BEGIN Dataset content

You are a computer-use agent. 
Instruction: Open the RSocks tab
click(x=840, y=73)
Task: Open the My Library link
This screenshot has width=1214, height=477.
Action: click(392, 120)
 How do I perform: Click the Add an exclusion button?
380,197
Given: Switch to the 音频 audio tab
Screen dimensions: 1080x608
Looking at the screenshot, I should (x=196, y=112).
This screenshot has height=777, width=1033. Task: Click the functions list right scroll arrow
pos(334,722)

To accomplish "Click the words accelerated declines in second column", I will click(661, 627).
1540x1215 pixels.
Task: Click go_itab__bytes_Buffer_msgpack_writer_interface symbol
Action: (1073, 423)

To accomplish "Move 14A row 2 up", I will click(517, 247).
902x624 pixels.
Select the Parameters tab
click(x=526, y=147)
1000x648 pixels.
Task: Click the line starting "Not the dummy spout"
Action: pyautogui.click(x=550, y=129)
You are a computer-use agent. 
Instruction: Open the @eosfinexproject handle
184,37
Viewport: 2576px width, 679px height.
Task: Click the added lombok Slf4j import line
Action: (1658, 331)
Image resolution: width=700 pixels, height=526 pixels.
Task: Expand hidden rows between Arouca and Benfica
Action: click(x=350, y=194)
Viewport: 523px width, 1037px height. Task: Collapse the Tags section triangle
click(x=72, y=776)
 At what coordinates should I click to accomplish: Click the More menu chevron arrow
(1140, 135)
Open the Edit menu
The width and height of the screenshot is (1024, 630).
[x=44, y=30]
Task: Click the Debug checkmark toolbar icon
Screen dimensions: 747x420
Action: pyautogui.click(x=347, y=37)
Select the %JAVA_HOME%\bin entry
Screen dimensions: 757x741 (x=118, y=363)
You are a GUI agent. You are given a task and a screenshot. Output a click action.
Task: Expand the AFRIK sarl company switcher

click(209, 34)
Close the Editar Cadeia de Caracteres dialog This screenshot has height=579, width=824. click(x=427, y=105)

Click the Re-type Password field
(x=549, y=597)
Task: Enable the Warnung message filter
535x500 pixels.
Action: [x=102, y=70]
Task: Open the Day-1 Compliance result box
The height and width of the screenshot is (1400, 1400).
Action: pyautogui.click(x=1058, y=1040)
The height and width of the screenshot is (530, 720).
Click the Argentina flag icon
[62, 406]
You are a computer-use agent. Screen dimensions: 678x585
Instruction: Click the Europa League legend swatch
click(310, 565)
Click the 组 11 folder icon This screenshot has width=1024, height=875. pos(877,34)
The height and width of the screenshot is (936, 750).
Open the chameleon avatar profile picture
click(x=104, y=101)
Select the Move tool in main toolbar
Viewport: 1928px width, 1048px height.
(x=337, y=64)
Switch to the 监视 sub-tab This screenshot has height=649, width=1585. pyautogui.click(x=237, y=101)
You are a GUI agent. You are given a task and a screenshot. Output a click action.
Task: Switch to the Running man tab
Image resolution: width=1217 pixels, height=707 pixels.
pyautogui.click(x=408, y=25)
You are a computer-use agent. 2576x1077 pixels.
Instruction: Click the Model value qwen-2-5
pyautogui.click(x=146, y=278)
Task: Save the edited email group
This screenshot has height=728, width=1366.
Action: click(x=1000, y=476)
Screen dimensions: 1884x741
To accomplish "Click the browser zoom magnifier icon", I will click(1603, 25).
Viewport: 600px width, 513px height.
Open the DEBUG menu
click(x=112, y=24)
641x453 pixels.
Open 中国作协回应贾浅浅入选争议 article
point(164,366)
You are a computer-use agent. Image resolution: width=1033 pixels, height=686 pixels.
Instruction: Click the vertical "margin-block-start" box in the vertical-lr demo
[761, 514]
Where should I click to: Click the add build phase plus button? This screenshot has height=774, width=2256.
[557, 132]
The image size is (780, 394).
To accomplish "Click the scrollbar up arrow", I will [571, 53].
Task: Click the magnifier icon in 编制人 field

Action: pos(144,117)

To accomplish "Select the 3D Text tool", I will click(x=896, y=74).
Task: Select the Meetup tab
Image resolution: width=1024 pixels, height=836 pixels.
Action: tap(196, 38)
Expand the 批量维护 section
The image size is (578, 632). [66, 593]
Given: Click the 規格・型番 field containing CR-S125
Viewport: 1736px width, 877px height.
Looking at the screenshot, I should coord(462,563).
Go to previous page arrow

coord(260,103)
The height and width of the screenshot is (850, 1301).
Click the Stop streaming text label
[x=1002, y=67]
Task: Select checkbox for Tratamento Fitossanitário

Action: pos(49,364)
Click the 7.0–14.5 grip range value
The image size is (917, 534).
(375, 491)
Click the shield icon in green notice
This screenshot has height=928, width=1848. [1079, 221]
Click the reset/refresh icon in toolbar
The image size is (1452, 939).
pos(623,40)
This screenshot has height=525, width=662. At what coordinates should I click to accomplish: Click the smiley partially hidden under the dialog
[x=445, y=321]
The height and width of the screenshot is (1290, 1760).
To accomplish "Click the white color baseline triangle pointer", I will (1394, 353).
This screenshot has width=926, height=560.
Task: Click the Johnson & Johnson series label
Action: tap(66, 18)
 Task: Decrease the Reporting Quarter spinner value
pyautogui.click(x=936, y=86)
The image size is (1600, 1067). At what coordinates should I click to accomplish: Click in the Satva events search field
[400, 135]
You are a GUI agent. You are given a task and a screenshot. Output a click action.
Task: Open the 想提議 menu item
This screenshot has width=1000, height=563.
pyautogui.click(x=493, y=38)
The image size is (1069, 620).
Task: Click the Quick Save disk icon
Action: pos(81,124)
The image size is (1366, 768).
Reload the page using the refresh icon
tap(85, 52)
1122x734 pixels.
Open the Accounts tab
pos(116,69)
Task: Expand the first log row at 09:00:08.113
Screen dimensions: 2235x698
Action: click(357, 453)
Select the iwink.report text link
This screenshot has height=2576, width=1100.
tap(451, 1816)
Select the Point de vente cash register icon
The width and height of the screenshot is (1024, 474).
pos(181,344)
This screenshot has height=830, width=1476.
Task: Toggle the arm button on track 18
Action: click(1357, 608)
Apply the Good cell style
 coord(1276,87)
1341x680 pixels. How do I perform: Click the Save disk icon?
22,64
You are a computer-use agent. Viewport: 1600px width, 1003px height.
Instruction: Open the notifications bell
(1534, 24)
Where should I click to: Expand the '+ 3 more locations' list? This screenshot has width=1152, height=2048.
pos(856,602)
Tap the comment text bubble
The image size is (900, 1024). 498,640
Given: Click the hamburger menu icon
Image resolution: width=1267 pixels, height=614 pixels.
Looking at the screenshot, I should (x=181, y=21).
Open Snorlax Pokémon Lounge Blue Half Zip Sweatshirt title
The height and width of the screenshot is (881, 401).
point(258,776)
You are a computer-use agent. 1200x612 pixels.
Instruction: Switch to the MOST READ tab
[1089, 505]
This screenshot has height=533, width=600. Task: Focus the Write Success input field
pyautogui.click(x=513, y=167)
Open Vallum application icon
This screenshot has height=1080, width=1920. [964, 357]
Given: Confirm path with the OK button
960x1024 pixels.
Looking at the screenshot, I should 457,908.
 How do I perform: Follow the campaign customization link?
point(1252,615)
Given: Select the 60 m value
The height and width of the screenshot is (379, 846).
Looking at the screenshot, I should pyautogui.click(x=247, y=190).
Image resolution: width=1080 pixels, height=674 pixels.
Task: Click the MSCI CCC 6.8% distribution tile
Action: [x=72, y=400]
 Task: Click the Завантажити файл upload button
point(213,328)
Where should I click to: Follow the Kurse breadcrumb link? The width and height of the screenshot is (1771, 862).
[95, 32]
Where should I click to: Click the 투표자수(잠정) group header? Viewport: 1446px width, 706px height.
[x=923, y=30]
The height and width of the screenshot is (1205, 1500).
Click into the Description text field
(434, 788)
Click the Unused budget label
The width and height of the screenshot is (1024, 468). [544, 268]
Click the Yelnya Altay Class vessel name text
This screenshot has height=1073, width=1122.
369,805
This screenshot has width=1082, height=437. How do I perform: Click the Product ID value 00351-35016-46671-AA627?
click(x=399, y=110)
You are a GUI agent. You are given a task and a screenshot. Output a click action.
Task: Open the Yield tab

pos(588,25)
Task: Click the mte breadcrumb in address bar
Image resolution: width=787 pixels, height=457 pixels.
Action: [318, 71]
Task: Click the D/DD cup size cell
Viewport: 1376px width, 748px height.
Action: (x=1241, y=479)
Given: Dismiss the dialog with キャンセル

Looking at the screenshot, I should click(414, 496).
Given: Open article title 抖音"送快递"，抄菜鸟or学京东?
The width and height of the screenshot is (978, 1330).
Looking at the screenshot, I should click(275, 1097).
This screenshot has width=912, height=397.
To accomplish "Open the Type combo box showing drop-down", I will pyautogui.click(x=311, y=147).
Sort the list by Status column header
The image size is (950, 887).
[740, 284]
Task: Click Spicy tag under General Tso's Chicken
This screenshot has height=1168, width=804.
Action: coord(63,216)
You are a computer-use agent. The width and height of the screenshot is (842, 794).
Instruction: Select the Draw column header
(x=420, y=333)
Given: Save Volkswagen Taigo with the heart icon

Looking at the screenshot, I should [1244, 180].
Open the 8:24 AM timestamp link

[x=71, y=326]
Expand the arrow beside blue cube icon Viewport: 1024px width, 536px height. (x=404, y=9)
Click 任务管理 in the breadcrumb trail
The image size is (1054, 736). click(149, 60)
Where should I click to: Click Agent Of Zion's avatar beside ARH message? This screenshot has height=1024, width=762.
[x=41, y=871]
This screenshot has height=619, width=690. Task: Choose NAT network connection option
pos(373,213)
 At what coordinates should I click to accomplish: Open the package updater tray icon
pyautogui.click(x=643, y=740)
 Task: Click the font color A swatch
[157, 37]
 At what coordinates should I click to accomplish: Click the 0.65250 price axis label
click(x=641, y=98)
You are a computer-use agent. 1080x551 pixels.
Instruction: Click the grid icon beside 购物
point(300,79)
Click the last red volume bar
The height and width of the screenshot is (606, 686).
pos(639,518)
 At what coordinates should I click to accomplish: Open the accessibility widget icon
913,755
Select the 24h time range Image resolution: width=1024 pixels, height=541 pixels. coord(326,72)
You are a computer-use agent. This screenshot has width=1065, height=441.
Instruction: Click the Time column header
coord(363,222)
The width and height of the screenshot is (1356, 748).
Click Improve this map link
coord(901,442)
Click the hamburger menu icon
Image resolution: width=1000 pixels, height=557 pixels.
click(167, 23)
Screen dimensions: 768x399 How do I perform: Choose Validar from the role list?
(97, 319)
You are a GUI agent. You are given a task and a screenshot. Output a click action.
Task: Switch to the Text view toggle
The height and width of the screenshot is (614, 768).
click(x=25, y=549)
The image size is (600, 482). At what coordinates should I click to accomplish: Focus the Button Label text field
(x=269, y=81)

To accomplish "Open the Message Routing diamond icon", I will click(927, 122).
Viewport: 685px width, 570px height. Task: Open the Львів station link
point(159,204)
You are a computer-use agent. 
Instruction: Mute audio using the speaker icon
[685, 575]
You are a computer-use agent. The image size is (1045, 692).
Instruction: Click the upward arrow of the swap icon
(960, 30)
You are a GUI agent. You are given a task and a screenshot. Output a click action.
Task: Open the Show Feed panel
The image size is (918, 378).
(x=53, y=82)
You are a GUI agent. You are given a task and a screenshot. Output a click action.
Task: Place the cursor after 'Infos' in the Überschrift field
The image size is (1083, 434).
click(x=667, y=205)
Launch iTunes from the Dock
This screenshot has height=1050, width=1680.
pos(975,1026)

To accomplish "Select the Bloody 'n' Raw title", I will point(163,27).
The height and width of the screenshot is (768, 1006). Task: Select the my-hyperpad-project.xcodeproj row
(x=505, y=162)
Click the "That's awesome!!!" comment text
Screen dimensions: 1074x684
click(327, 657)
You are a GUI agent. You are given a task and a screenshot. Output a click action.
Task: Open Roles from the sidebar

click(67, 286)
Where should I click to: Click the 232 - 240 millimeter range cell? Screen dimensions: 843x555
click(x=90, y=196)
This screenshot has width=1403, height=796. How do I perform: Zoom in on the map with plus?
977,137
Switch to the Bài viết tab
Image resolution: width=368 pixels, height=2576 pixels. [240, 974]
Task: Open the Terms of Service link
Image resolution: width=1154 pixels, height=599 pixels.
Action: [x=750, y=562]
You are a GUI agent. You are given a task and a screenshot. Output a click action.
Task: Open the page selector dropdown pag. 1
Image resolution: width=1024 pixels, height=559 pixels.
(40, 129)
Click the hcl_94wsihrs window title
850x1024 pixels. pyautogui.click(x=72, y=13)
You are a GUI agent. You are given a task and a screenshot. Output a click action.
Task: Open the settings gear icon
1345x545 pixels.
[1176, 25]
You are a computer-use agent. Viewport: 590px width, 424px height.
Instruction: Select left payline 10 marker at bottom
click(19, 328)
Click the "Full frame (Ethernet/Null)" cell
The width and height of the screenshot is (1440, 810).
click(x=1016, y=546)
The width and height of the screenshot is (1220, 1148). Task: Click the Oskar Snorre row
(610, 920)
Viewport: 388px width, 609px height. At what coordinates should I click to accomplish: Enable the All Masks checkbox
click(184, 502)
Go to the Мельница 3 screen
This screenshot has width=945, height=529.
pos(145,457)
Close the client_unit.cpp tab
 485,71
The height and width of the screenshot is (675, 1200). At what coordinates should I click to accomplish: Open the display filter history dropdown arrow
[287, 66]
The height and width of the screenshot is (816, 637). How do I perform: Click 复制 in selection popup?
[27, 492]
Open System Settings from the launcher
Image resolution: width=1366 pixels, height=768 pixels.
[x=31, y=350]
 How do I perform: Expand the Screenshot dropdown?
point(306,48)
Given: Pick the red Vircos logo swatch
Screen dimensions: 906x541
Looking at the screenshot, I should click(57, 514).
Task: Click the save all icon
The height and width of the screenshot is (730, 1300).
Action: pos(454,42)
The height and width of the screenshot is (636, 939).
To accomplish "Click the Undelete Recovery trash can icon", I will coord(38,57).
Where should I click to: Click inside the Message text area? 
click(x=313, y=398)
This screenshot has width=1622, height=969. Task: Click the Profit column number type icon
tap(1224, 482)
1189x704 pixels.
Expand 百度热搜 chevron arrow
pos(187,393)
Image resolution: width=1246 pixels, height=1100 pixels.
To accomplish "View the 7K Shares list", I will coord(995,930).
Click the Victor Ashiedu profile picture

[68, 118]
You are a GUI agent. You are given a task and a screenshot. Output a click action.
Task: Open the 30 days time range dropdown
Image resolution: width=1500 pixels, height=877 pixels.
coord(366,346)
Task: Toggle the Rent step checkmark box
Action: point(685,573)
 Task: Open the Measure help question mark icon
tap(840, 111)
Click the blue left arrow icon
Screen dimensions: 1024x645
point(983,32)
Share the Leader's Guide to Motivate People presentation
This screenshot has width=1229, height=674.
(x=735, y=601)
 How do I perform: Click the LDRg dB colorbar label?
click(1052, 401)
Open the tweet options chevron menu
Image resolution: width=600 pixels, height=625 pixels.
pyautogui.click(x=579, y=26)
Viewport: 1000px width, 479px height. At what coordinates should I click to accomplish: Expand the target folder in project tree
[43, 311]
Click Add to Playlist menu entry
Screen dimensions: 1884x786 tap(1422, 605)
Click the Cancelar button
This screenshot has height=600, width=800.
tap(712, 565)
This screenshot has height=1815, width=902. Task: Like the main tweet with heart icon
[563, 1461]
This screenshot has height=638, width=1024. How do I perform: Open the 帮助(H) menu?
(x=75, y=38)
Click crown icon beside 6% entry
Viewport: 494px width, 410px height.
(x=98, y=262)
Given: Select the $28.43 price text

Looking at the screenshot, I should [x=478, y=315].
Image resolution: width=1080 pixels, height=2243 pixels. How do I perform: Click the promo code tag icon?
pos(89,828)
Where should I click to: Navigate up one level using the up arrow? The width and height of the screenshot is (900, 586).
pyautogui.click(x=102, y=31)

END Dataset content

- [Instructions for the task]: Word for word, copy the line containing "Image resolution: width=600" and each line after it to the end of the records, and nothing besides.

- [Response area]:
Image resolution: width=600 pixels, height=625 pixels.
pyautogui.click(x=579, y=26)
Viewport: 1000px width, 479px height. At what coordinates should I click to accomplish: Expand the target folder in project tree
[43, 311]
Click Add to Playlist menu entry
Screen dimensions: 1884x786 tap(1422, 605)
Click the Cancelar button
This screenshot has height=600, width=800.
tap(712, 565)
This screenshot has height=1815, width=902. Task: Like the main tweet with heart icon
[563, 1461]
This screenshot has height=638, width=1024. How do I perform: Open the 帮助(H) menu?
(x=75, y=38)
Click crown icon beside 6% entry
Viewport: 494px width, 410px height.
(x=98, y=262)
Given: Select the $28.43 price text

Looking at the screenshot, I should [x=478, y=315].
Image resolution: width=1080 pixels, height=2243 pixels. How do I perform: Click the promo code tag icon?
pos(89,828)
Where should I click to: Navigate up one level using the up arrow? The width and height of the screenshot is (900, 586).
pyautogui.click(x=102, y=31)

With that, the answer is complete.